Eventual Consistency
- Writes propagate asynchronously
- After some time (milliseconds to seconds), all nodes converge
- Example: DynamoDB, Cassandra, Riak
- How Discord uses it: Discord's architecture relies on Cassandra's eventual consistency to handle billions of messages with high write throughput.
Tunable Consistency
Some databases let you choose the consistency level per query:
Cassandra example:
ONE — Only one replica must acknowledge (fast, least consistent)
QUORUM — Majority of replicas must acknowledge (balanced)
ALL — All replicas must acknowledge (slow, most consistent)

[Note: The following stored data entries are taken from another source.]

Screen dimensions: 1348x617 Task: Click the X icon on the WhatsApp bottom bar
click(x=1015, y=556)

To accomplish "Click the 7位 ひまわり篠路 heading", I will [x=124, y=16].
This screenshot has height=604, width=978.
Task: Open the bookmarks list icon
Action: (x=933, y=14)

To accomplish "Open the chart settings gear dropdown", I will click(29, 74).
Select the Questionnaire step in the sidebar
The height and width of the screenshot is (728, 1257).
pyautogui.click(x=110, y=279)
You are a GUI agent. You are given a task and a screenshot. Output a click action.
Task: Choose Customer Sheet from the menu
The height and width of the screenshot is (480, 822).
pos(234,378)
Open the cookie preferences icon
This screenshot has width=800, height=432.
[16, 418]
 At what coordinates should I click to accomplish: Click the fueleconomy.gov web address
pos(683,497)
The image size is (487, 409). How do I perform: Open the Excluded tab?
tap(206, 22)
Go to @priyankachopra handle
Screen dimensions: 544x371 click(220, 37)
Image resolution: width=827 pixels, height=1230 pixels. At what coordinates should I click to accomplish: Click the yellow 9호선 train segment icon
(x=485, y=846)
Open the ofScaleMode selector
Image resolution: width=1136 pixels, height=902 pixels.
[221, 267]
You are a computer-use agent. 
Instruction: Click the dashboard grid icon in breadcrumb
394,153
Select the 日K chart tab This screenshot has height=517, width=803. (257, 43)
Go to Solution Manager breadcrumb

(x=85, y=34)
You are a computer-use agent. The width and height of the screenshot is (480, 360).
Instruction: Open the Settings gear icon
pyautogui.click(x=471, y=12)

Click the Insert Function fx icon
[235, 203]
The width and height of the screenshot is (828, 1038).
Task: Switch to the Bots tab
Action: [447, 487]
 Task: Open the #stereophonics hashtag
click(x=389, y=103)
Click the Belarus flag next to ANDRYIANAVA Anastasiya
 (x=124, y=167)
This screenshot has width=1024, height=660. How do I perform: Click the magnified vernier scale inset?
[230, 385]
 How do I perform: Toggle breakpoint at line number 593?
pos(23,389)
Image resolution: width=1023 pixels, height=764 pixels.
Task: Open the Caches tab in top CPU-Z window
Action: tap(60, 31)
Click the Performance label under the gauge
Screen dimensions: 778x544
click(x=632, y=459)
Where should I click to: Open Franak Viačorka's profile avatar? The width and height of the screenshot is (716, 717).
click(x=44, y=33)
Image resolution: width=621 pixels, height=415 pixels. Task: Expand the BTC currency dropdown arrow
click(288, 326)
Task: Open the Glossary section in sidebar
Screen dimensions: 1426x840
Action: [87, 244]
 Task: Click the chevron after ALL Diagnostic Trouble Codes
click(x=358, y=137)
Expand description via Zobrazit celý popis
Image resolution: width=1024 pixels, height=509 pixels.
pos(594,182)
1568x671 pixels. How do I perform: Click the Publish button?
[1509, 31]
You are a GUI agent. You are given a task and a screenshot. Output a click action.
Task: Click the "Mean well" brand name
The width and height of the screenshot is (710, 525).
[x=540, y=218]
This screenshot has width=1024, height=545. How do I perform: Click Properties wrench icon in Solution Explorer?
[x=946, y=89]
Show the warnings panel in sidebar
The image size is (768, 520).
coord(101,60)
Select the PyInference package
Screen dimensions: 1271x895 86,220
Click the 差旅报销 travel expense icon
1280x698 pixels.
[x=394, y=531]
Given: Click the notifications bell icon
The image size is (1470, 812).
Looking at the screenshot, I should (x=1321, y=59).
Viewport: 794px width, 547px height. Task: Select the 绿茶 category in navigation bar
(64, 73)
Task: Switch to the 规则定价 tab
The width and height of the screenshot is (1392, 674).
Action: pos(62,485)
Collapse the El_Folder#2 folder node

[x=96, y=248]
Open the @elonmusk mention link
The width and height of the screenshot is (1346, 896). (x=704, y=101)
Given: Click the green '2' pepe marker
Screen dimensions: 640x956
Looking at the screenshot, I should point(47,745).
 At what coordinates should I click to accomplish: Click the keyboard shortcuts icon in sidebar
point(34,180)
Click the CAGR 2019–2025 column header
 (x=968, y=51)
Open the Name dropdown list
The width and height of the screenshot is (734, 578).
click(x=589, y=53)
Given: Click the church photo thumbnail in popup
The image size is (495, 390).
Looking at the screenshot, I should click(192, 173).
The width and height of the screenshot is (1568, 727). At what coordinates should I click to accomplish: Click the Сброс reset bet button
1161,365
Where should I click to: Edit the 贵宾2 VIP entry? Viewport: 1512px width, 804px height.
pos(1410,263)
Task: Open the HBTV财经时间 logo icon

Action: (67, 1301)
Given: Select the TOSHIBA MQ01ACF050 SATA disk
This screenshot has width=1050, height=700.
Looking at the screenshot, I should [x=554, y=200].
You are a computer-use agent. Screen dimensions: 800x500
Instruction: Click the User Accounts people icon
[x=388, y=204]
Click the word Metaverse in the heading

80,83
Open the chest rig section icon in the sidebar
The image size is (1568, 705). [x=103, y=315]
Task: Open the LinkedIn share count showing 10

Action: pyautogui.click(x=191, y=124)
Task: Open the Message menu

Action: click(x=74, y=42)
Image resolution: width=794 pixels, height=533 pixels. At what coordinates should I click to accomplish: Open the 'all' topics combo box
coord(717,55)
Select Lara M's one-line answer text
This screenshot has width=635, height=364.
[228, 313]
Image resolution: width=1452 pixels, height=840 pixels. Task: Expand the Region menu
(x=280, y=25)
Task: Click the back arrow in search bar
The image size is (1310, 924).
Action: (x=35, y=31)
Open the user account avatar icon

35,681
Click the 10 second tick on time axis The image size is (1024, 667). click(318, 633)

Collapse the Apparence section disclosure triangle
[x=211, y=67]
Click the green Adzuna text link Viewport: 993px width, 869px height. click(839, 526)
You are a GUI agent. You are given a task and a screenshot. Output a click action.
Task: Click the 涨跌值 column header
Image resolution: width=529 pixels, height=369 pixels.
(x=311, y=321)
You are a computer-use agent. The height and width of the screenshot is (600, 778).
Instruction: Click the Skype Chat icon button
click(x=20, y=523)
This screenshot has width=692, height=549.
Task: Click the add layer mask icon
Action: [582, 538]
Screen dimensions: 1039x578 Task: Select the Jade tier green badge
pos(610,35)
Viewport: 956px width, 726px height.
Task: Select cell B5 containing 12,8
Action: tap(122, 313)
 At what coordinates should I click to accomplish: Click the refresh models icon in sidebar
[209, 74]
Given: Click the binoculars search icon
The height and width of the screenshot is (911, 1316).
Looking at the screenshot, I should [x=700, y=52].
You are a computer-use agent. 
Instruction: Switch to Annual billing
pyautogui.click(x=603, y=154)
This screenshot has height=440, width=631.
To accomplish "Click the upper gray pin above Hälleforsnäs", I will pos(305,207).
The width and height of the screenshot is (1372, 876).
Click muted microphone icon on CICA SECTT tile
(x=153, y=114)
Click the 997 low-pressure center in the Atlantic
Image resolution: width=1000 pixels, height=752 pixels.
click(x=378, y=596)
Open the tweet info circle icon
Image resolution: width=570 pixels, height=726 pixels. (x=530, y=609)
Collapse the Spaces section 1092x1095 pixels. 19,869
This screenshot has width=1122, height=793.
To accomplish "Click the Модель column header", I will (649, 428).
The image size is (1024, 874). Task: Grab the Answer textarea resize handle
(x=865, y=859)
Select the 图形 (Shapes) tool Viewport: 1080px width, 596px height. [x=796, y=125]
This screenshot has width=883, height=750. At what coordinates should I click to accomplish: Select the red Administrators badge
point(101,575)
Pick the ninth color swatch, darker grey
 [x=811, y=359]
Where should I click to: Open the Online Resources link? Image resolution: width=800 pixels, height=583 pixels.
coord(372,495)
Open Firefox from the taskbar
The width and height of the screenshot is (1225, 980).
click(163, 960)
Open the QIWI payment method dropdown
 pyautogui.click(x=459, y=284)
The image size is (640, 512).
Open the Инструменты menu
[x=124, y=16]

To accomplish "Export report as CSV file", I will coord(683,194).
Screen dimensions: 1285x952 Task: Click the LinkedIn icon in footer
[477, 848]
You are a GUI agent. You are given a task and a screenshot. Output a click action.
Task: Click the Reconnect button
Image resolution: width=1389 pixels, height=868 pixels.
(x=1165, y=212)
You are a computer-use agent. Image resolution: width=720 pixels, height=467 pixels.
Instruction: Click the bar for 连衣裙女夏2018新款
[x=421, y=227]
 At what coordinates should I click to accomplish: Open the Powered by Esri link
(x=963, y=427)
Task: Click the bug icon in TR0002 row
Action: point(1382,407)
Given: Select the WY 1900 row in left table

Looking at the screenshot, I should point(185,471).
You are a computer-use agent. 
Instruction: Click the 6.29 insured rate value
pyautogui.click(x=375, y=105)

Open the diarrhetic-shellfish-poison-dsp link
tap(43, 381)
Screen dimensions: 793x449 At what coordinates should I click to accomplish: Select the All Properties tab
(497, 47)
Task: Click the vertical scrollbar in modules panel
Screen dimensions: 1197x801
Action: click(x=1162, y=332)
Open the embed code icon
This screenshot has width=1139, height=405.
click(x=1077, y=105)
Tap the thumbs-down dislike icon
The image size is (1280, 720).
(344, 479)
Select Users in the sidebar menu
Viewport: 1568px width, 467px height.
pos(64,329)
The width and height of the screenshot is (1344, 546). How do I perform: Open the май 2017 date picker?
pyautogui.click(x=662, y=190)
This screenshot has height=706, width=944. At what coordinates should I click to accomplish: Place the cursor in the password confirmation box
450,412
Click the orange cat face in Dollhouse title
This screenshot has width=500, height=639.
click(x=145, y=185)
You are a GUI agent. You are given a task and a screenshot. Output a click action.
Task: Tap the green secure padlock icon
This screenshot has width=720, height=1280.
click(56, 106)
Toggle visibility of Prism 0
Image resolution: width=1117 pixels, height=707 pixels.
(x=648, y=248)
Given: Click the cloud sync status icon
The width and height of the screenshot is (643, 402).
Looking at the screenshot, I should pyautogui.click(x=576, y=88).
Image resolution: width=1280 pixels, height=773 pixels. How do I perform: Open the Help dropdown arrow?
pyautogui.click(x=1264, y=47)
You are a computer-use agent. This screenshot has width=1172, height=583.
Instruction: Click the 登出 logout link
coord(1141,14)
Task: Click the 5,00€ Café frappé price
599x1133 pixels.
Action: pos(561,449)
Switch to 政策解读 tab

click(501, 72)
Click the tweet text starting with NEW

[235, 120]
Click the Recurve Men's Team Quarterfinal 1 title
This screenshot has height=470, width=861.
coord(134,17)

Interview tip: When asked "what consistency model would you use?", the answer is almost never "strong everywhere." Think about which data needs strong consistency (financial transactions, user authentication) and which can be eventually consistent (social media feeds, product recommendations).
When to Use NoSQL vs SQL
Decision Framework
Summary Comparison
| Dimension | SQL | NoSQL |
|---|---|---|
| Schema | Fixed, predefined | Flexible, dynamic |
| Scaling | Vertical (mostly) | Horizontal (native) |
| Transactions | ACID, multi-row | Limited (single-document in most) |
| Query language | Standard SQL | Varies (API, Cypher, CQL) |
| Best for | Structured data, complex queries, ACID | Unstructured data, massive scale, flexible schema |
| Examples | PostgreSQL, MySQL, Oracle | MongoDB, Cassandra, Redis, Neo4j |
Real-World Patterns
Most production systems use polyglot persistence — multiple database types for different workloads:
- Uber: PostgreSQL for core data + Cassandra for trip history + Redis for real-time matching
- Netflix: PostgreSQL for billing/accounts + Cassandra for viewing history and recommendations + DynamoDB for metadata
- Discord: PostgreSQL for core data + Cassandra for messages + Redis for presence and caching
The golden rule: Use SQL unless you have a specific reason not to. NoSQL solves real problems, but "I might need to scale" is not a good reason to start with NoSQL. Start with PostgreSQL, and add specialized databases when your access patterns demand it.
What to Remember for Interviews
- Four NoSQL types — Key-value (Redis), Document (MongoDB), Wide-column (Cassandra), Graph (Neo4j)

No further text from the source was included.